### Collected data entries
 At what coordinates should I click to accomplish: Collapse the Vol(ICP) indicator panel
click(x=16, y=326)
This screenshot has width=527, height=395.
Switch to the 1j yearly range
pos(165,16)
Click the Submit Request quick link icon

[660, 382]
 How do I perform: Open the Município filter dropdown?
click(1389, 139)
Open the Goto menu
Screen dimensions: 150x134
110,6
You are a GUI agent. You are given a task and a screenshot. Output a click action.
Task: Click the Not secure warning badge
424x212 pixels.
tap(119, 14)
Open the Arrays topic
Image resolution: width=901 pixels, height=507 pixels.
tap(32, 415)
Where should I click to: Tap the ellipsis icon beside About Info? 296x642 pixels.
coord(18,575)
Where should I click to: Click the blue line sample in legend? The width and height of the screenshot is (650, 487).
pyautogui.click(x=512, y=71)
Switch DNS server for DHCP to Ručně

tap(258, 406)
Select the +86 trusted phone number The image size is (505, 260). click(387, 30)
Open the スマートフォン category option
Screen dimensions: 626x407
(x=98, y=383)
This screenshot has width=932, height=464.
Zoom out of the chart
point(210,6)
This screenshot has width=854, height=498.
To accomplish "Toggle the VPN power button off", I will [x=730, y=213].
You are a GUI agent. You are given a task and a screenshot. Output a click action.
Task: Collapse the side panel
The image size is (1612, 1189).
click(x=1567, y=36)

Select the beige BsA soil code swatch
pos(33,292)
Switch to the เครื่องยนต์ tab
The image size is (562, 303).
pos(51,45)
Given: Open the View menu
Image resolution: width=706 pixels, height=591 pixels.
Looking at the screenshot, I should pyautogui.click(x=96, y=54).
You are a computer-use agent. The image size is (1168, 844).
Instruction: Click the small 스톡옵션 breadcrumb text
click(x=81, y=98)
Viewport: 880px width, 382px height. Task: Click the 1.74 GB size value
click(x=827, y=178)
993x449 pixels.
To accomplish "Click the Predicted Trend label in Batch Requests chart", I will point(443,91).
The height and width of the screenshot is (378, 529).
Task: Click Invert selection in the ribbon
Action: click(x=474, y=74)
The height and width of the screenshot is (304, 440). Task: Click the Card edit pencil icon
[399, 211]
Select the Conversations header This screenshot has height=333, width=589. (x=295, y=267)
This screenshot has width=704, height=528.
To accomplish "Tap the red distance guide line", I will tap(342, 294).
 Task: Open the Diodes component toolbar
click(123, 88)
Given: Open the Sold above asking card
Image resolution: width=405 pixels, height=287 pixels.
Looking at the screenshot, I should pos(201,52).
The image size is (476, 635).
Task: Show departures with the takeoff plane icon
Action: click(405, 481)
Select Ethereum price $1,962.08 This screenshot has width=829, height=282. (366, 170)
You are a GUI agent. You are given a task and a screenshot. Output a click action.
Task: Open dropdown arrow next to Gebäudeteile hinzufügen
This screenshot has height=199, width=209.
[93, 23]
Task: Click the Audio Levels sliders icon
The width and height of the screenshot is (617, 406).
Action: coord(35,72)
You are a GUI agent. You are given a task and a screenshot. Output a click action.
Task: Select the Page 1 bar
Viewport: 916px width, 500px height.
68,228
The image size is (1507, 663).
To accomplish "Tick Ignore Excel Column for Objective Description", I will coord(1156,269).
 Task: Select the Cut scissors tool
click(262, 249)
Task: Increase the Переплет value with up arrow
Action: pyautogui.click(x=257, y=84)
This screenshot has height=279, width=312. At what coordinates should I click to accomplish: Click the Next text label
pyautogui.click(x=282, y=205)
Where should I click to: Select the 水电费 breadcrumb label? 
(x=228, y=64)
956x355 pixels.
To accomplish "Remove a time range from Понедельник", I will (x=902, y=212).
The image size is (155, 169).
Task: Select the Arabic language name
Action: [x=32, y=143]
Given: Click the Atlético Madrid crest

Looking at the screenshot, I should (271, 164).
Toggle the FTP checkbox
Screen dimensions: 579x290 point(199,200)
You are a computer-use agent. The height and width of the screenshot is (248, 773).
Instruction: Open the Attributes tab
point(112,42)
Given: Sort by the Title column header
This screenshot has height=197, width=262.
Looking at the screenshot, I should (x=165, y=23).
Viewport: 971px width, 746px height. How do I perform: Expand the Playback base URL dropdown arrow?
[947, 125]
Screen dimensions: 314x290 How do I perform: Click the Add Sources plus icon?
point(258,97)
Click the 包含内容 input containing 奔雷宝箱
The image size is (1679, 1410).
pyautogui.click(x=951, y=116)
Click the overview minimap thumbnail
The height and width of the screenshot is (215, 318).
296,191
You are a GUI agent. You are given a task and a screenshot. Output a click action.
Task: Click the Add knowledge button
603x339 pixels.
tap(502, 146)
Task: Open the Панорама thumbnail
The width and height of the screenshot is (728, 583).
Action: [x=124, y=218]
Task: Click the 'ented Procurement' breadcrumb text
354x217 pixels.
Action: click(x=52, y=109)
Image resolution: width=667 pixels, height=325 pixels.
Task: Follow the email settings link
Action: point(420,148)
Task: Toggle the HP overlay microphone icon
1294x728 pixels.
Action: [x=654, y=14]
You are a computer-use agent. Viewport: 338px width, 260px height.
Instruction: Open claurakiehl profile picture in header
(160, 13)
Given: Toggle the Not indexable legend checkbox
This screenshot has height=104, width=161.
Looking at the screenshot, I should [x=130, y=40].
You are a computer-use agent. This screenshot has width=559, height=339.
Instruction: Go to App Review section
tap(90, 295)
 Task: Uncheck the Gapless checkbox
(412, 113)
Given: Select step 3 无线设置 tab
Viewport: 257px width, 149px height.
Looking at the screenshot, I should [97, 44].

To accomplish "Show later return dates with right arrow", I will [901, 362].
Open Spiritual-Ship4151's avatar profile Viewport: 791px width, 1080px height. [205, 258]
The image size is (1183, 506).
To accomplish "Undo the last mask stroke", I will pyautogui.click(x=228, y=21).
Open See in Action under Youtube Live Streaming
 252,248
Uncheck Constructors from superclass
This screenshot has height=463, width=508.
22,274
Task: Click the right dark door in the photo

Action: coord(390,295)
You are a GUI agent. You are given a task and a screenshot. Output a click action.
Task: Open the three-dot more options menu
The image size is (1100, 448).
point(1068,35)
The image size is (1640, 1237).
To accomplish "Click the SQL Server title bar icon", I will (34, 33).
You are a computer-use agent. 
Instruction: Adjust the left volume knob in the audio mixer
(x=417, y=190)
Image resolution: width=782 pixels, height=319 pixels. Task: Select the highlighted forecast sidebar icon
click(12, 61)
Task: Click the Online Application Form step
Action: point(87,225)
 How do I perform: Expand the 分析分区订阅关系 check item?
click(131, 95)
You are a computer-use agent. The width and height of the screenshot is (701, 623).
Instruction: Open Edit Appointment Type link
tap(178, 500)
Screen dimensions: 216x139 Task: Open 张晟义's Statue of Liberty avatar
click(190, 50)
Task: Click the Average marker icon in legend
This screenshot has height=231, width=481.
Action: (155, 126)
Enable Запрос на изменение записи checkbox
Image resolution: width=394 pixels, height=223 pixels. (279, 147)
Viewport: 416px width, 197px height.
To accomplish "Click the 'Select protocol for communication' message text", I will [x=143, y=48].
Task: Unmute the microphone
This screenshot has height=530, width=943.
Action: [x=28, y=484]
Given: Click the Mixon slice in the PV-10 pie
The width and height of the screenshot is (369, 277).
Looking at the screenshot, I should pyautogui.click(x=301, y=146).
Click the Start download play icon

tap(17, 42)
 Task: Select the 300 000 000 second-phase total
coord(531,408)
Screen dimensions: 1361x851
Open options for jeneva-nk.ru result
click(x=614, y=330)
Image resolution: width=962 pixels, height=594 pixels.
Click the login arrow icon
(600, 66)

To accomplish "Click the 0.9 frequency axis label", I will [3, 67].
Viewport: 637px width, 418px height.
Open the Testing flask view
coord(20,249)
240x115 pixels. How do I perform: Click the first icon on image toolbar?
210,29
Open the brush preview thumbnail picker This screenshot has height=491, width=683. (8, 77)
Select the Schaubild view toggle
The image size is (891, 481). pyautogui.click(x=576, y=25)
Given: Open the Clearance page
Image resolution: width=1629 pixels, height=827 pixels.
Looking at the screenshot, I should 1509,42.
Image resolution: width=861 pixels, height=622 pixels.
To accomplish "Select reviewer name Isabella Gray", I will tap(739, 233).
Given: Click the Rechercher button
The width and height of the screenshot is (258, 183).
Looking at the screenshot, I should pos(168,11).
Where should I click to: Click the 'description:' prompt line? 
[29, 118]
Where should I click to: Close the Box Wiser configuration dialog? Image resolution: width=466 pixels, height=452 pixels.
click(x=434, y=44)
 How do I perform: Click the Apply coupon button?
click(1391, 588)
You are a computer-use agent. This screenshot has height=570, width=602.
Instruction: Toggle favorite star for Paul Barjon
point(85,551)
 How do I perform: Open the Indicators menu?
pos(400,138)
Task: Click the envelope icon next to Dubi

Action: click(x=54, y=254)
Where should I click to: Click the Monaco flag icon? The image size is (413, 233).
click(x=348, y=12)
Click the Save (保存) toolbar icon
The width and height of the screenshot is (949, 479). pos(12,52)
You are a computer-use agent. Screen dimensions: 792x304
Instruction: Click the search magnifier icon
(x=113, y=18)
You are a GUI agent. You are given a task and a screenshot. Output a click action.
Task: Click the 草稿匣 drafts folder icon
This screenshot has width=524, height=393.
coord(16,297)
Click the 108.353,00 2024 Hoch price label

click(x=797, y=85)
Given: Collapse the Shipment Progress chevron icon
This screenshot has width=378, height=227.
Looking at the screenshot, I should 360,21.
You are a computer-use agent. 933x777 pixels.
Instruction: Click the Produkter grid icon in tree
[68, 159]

### Task brief
Print the lines above from the one with "The width and height of the screenshot is (258, 183)." through the one with "Task: Click the 草稿匣 drafts folder icon", both included, exactly as written and nothing more.

### Solution to this problem
The width and height of the screenshot is (258, 183).
Looking at the screenshot, I should pos(168,11).
Where should I click to: Click the 'description:' prompt line? 
[29, 118]
Where should I click to: Close the Box Wiser configuration dialog? Image resolution: width=466 pixels, height=452 pixels.
click(x=434, y=44)
 How do I perform: Click the Apply coupon button?
click(1391, 588)
You are a computer-use agent. This screenshot has height=570, width=602.
Instruction: Toggle favorite star for Paul Barjon
point(85,551)
 How do I perform: Open the Indicators menu?
pos(400,138)
Task: Click the envelope icon next to Dubi

Action: click(x=54, y=254)
Where should I click to: Click the Monaco flag icon? The image size is (413, 233).
click(x=348, y=12)
Click the Save (保存) toolbar icon
The width and height of the screenshot is (949, 479). pos(12,52)
You are a computer-use agent. Screen dimensions: 792x304
Instruction: Click the search magnifier icon
(x=113, y=18)
You are a GUI agent. You are given a task and a screenshot. Output a click action.
Task: Click the 草稿匣 drafts folder icon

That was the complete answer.